VI. PARA VIVIR PERMANENTES ANTE LOS SUCESOS
HT-PD: Dios nos habla a partir de los sucesos, de los acontecimientos y desde el hombre. Esto es afirmar que Dios nos habla por la historia o desde la historia. Con esto queremos confirmar el carácter netamente histórico de la revelación y de la salvación. Para descubrir esta realidad tan clara, es necesario que el hombre viva permanente ante los sucesos y acontecimientos. Es necesario, para poder vivir permanente, entender y partir de un presupuesto fundamental: la historia humana y la historia de la salvación no son dos historias superpuestas o paralelas o contrapuestas, sino la única historia de los hombres en la cual se actúa el designio de salvación querido por el Padre en Cristo. La historia de la salvación se inserta y desarrolla en la historia de los pueblos y, aún no identificándose, no sucede fuera o al margen de ella. Dada esta unidad de la historia y, al mismo tiempo, distinción entre historia humana e historia de la salvación, se comprende por qué los «sucesos», los «acontecimientos» sin perder nada de su significación sociológica, pueden ser leídos e interpretados a la luz de la fe.

* Datos proporcionados *

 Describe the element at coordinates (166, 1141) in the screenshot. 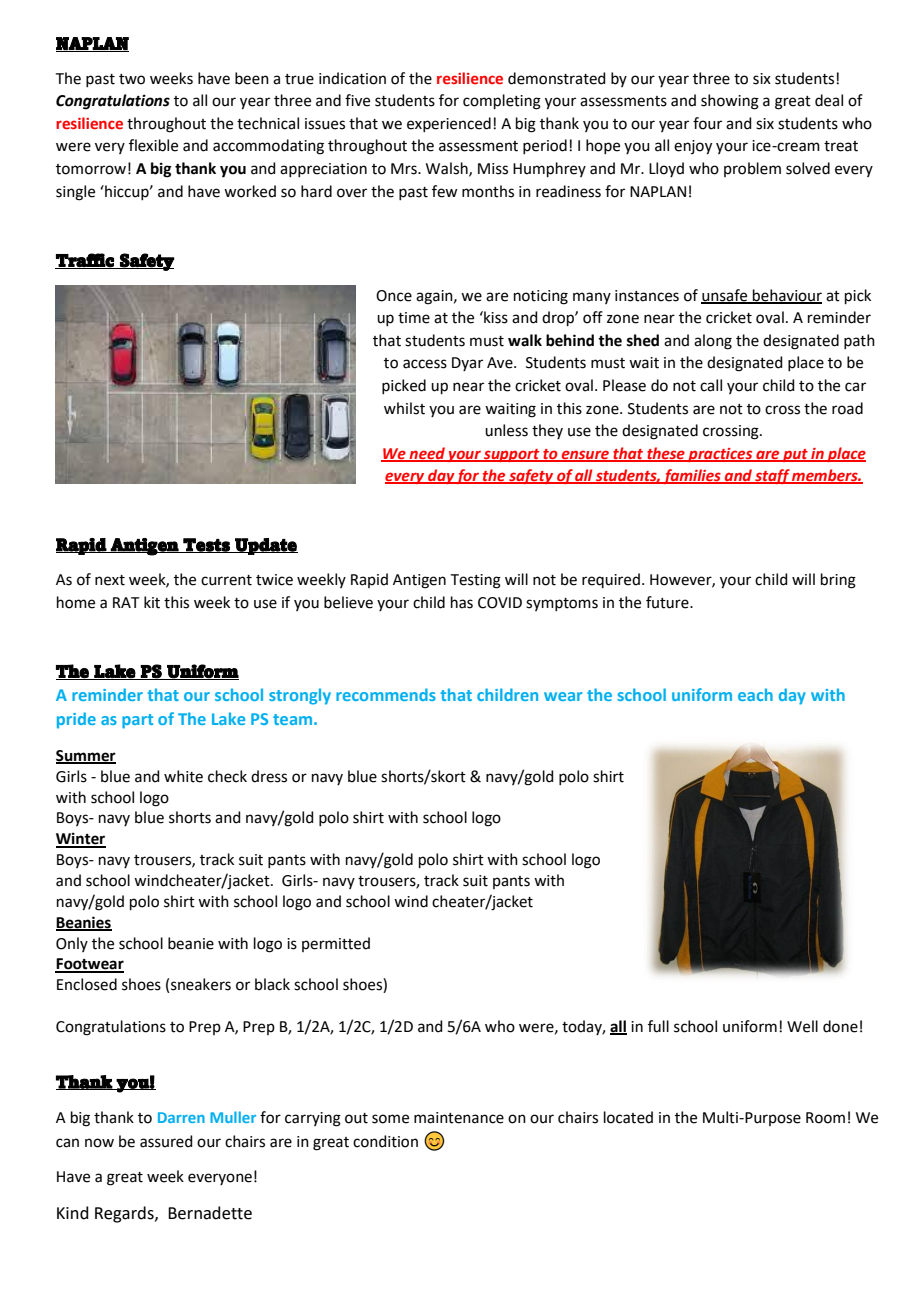

I see `assured` at that location.
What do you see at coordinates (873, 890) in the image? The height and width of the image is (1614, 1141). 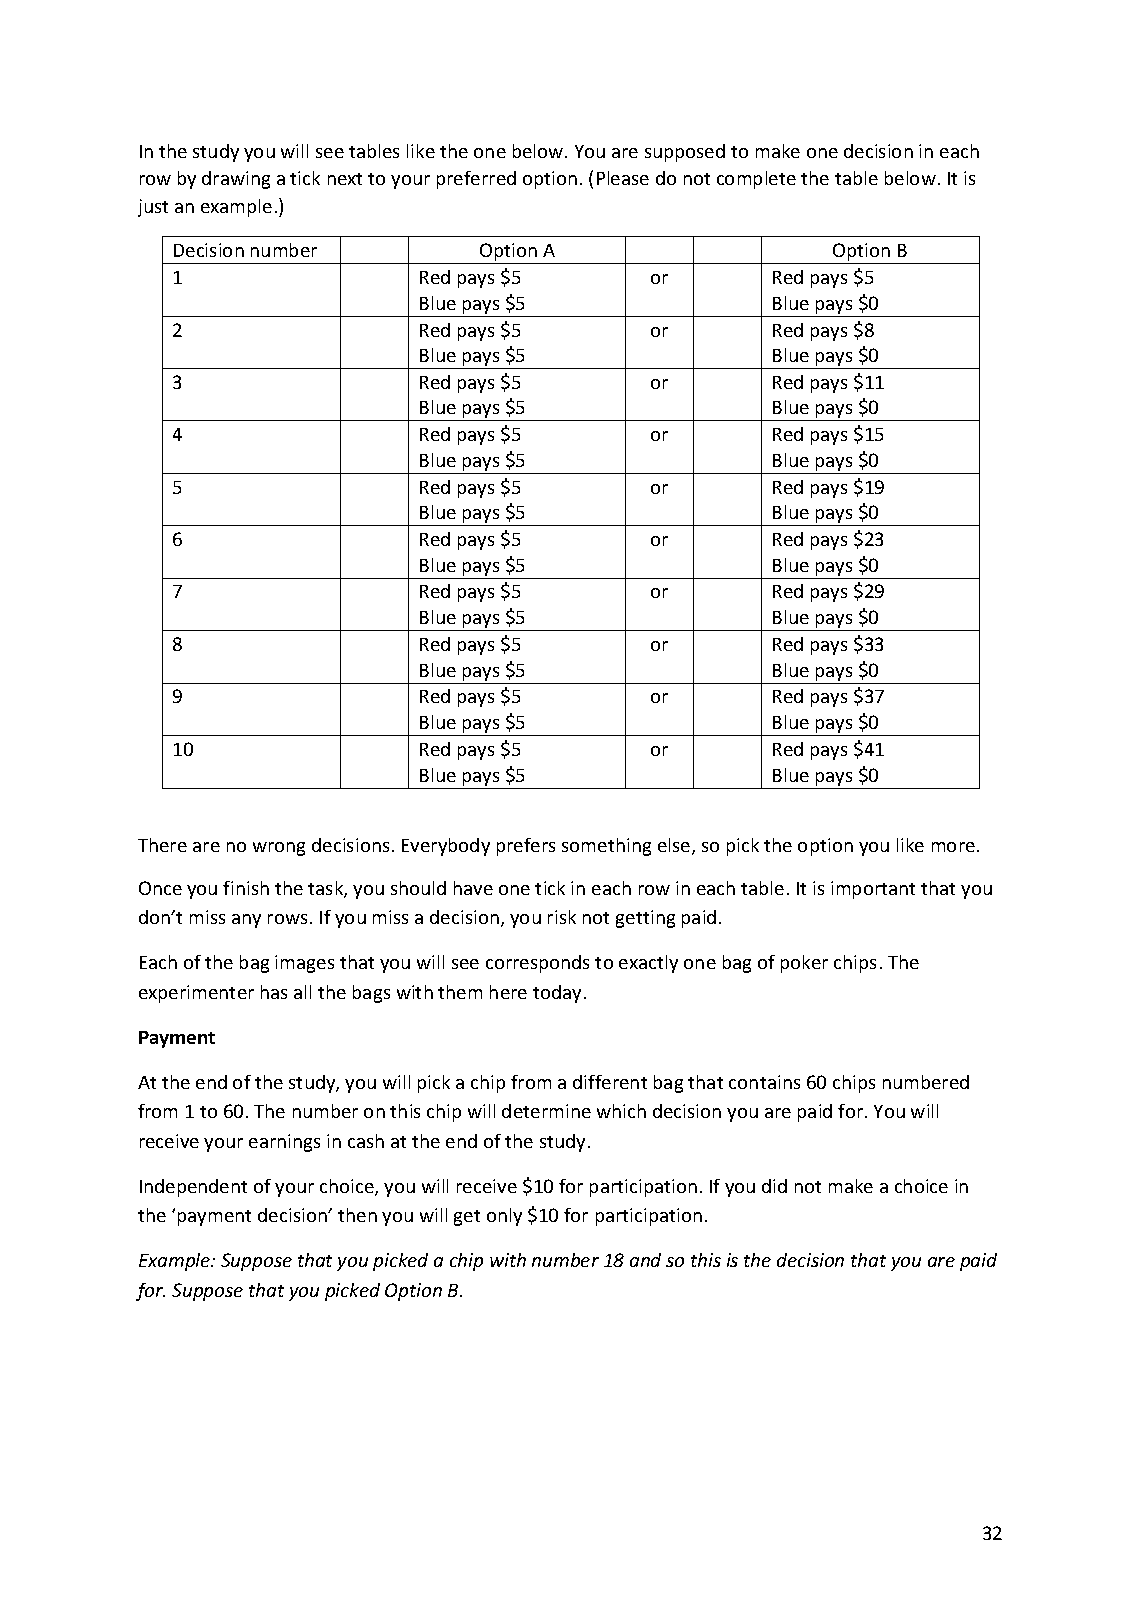 I see `important` at bounding box center [873, 890].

* Acciones requeridas *
1) Resuma en dos oraciones el texto sobre la historia de la salvación.
2) De acuerdo con el texto sobre la historia de la salvación, ¿en qué se inserta y desarrolla la historia de la salvación?
3) Prosiga el texto sobre la historia de la salvación a partir de su última oración.
Las líneas constituyen un material independiente del texto sobre la historia de la salvación.

* Tareas resueltas *
1) El texto sostiene que Dios habla a partir de los sucesos, de los acontecimientos y desde el hombre, lo que confirma el carácter histórico de la revelación y de la salvación y exige que el hombre viva permanente ante esos sucesos. Para ello parte de que la historia humana y la historia de la salvación no son historias paralelas, sino una única historia en la que ambas se distinguen, de modo que los acontecimientos pueden leerse a la luz de la fe sin perder su significación sociológica.

2) En la historia de los pueblos.

3)
Descubrimos como los apóstoles fueron capaces de interpretar adecuadamente el signo que constituyó la existencia de Jesús. Los evangelistas descubren una relación entre el nacimiento de Jesús en Belén y el nacimiento de David en Belén: aquí se apoyarán para deducir el carácter real de Jesús (Mt 2, 1-2). Los evangelistas ven también una relación entre la bajada de Israel a Egipto y la huida de la familia de Jesús a Egipto: de allí deducirán un nuevo aspecto de la continuidad con la historia de Israel (Mt 2, 15). Los evangelistas señalan una nueva relación entre Moisés que da la ley en un monte y Jesús que da la nueva ley en otro monte, para señalar el carácter profético de Jesús como nuevo Moisés (Mt 5, 1). Hay otro aspecto que no puede menospreciarse, los destinatarios de los autores del nuevo testamento son personas concretas que tienen sus peculiaridades, ya sean judíos o griegos o gentiles.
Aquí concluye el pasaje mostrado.